### Brief
Extract, in full, the lines below, beginning at the first and ending with the line that contains "Given: Open the File menu". Pictures do not belong in the copy.

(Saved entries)
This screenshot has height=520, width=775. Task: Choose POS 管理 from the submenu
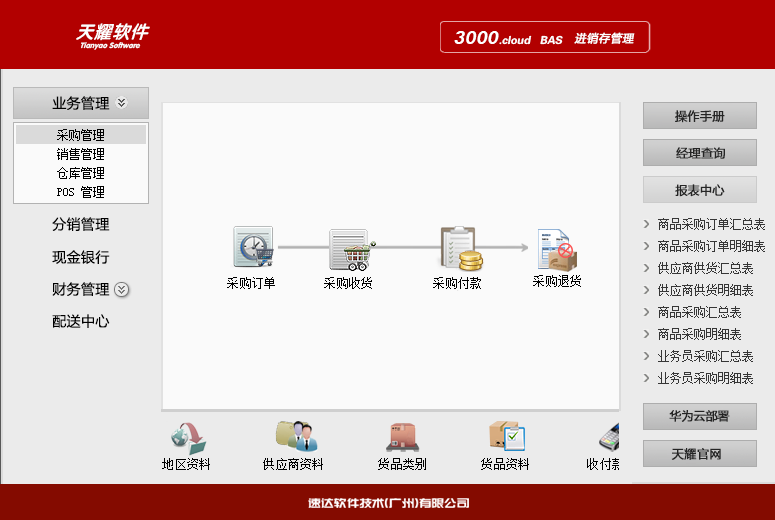click(x=81, y=192)
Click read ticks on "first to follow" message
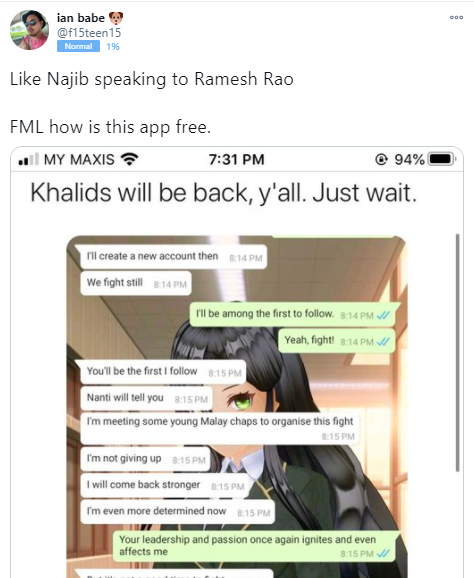 (x=383, y=316)
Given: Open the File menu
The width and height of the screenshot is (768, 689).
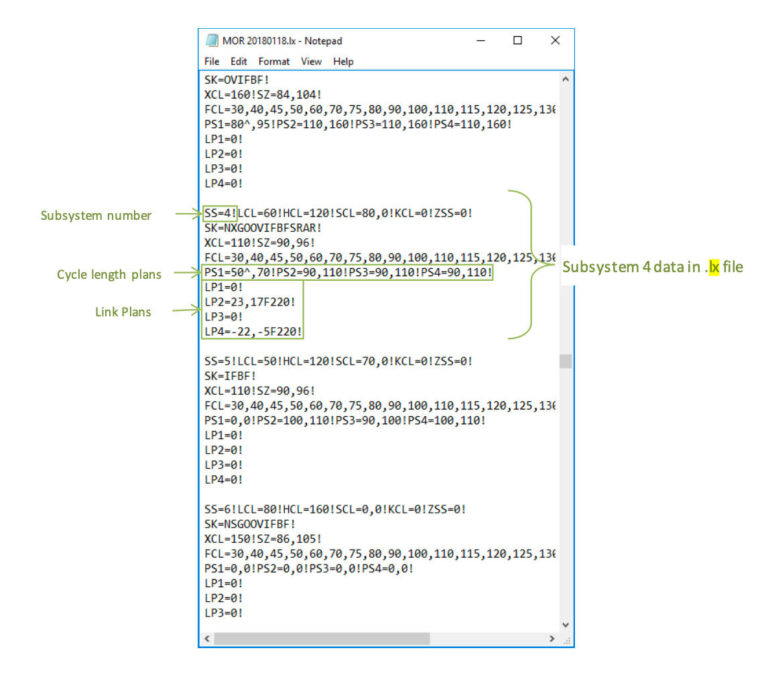Looking at the screenshot, I should coord(211,61).
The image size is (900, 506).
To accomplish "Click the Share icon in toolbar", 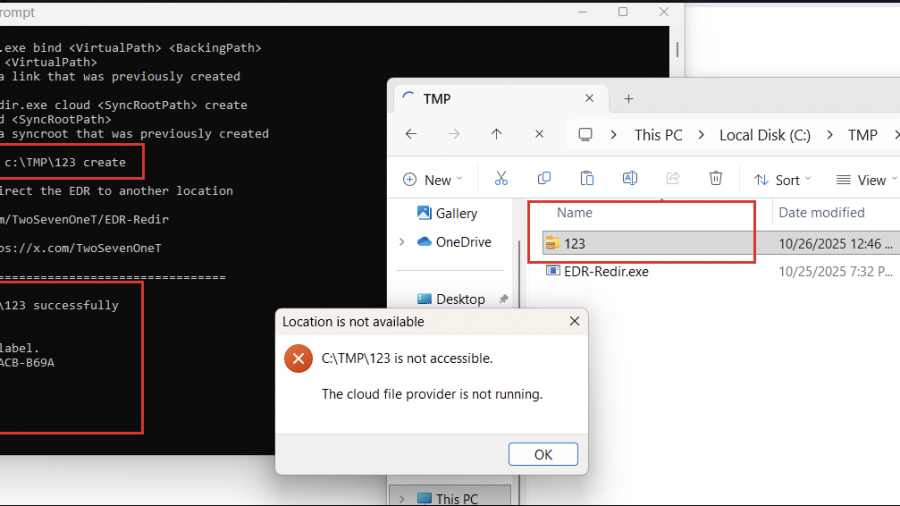I will pyautogui.click(x=673, y=179).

### Answer section
This screenshot has height=520, width=775. Task: Choose POS 管理 from the submenu
click(x=81, y=192)
Click read ticks on "first to follow" message
 (x=383, y=316)
Given: Open the File menu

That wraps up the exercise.